The Hazlet Township Public Schools is a comprehensive community public school district that serves students in pre-kindergarten through twelfth grade from Hazlet, in Monmouth County, in the U.S. state of New Jersey.

As of the 2023–24 school year, the district, comprised of eight schools, had an enrollment of 2,724 students and 235.97 classroom teachers (on an FTE basis), for a student–teacher ratio of 11.54:1.

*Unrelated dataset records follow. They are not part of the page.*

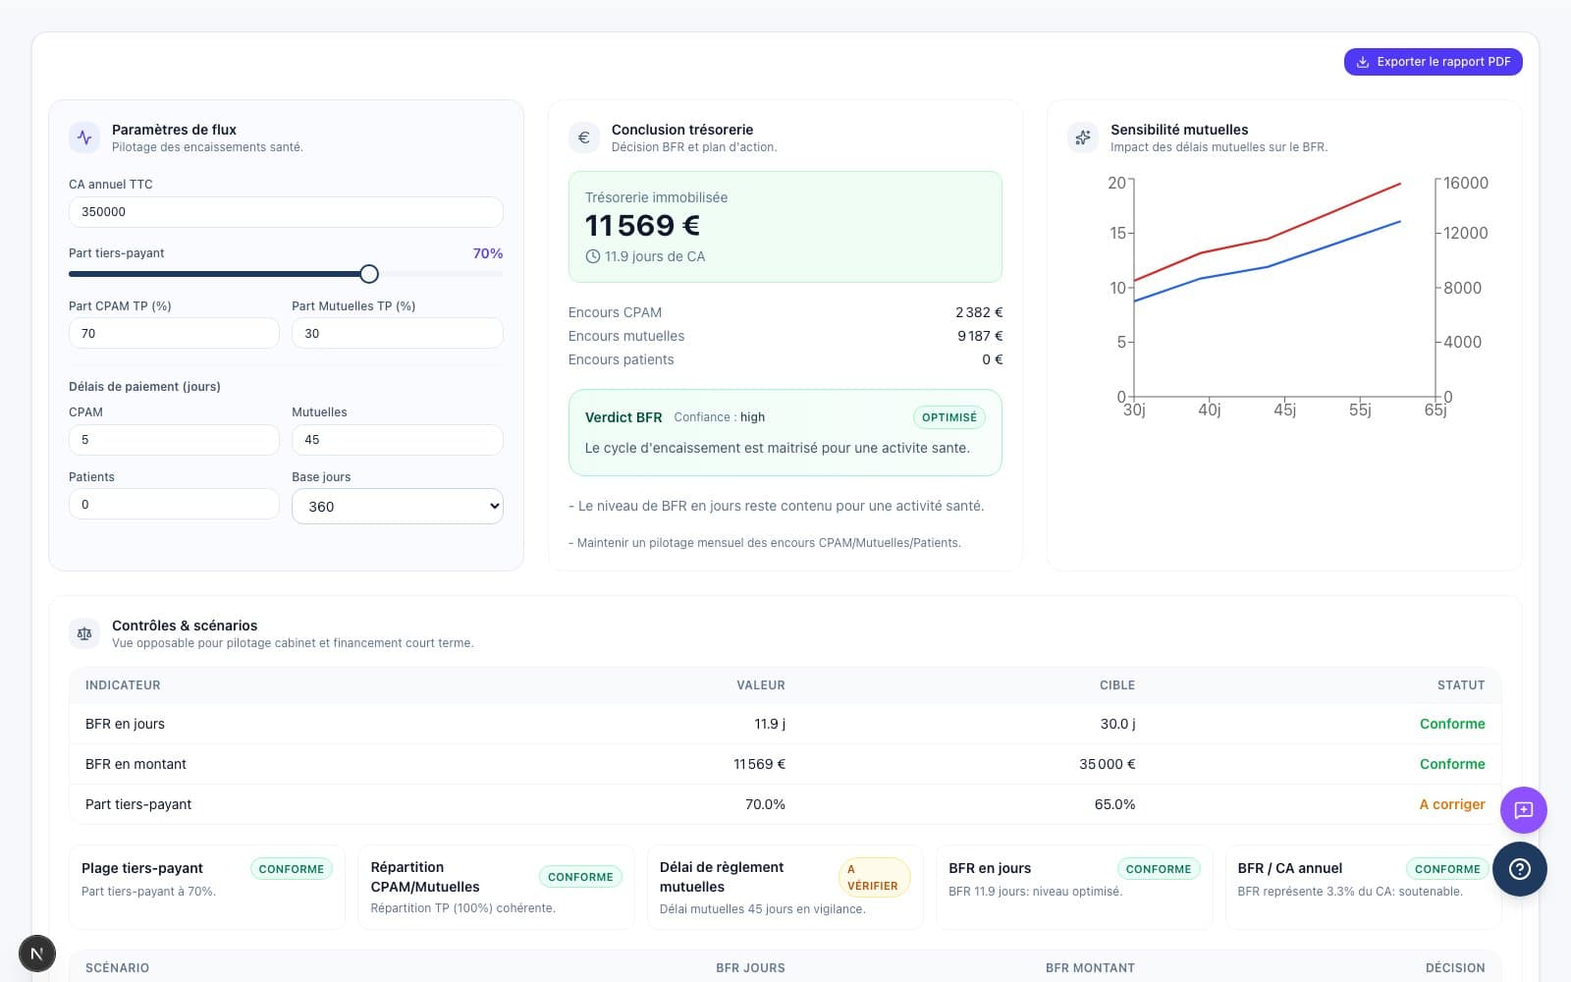Viewport: 1571px width, 982px height.
Task: Open the purple feedback chat icon
Action: [1523, 810]
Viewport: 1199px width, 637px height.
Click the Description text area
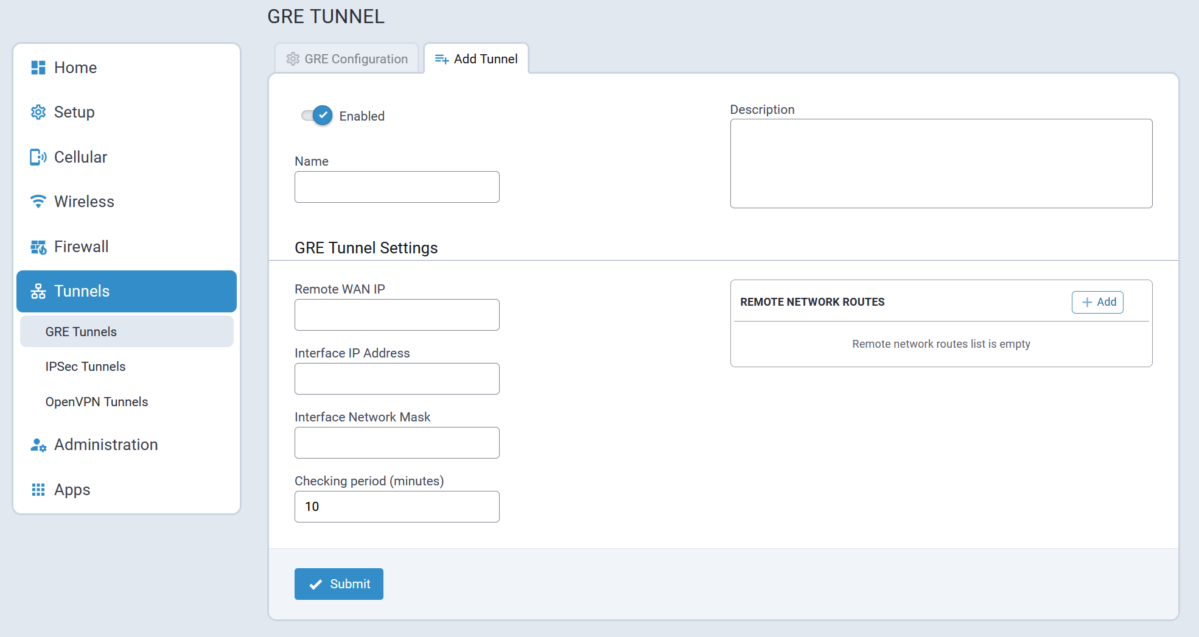[940, 163]
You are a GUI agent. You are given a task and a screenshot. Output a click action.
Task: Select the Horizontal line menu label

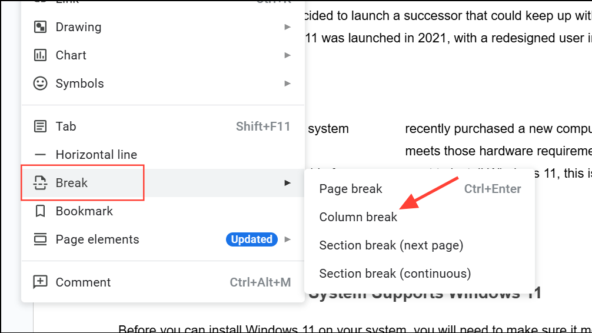tap(97, 155)
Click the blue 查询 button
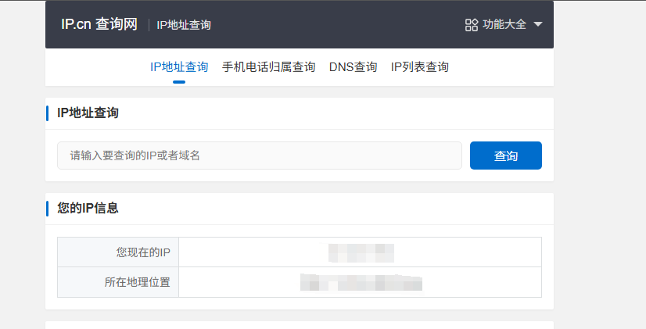This screenshot has width=646, height=329. (x=506, y=156)

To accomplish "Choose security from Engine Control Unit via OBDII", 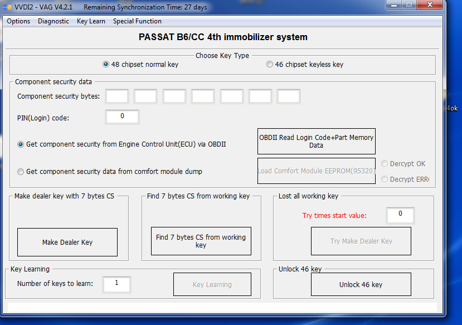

The district is classified by the New Jersey Department of Education as being in District Factor Group "DE", the fifth-highest of eight groupings. District Factor Groups organize districts statewide to allow comparison by common socioeconomic characteristics of the local districts. From lowest socioeconomic status to highest, the categories are A, B, CD, DE, FG, GH, I and J.

==Schools==
Schools in the district (with 2023–24 enrollment data from the National Center for Education Statistics) are:
- Early childhood

- Sycamore Drive Early Childhood Learning Center with 334 students in grades PreK-K
- Elementary schools
- Lilian Drive Elementary School with 260 students in grades 1–4
- Middle Road Elementary School with 268 students in grades 1–4
- Raritan Valley Elementary School with 238 students in grades 1–4
- Beers Street Elementary School with 212 students in grades 5–6
- Cove Road Elementary School with 169 students in grades 5–6
- Middle schools
- Hazlet Middle School with 389 students in grades 7–8)
- High school
- Raritan High School with 817 students in grades 9–12

==Administration==
Core members of the district's administration as of April 2025 are:
- Scott Ridley, superintendent
- Tracy Petrino, business administrator and board secretary

==Board of education==
The district's board of education, comprised of nine members, sets policy and oversees the fiscal and educational operation of the district through its administration. As a Type II school district, the board's trustees are elected directly by voters to serve three-year terms of office on a staggered basis, with three seats up for election each year held (since 2012) as part of the November general election. The board appoints a superintendent to oversee the district's day-to-day operations and a business administrator to supervise the business functions of the district.